Mi stimola di più il dibattito sulla effettiva necessità di festeggiare la mamma di fronte a donne che magari madri non lo sono diventate pur volendolo o di fronte a bambini che la mamma non ce l’hanno più, perché non c’è più, perché se n’è andata o perché è poco presente. Soprattutto questo secondo caso direi. Non voglio discutere su quanto possa essere giusto o meno la festa in sé, ma stimolare una riflessione su un problema che si pone per esempio a scuola se le maestre vogliono far preparare i lavoretti da regalare alle mamme.

La reazione è spesso quella di evitare, come atteggiamento protettivo verso i bambini mancanti, per paura di stimolare una sofferenza, sottolineare la diversità, creare un danno. In realtà proteggere i bambini dalle loro storie non sembra così funzionale, sarebbe come dire che non sono in grado di elaborare sentimenti di perdita o di abbandono, e questo sì che potrebbe essere dannoso. I bambini non possono e non devono essere protetti dalle emozioni negative, se queste sono coerenti con le loro esperienze di vita. Devono piuttosto essere aiutati ad esprimerle, a manifestare il dispiacere e la sofferenza, a farli defluire.

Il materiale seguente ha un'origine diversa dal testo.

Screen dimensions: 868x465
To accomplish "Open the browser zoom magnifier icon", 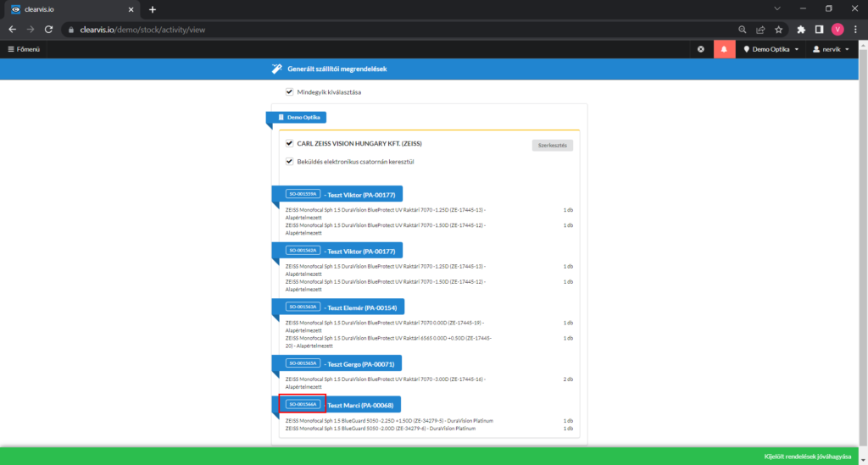I will [x=743, y=29].
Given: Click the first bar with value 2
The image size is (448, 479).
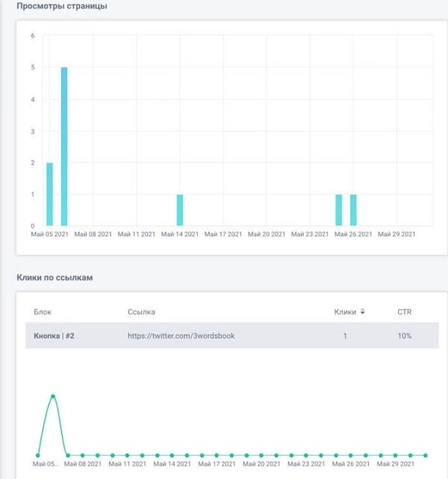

Guardiamoci dentro e chiediamoci se, nel tentativo di proteggere un bambino dalla sua sofferenza, stiamo davvero esprimendo una sensibilità o piuttosto stiamo proteggendo noi stessi da quella stessa sofferenza. Come anche (ci stiamo proteggendo), dalla personale incapacità di accoglierla, dalla personale incapacità di sostenere e consolare.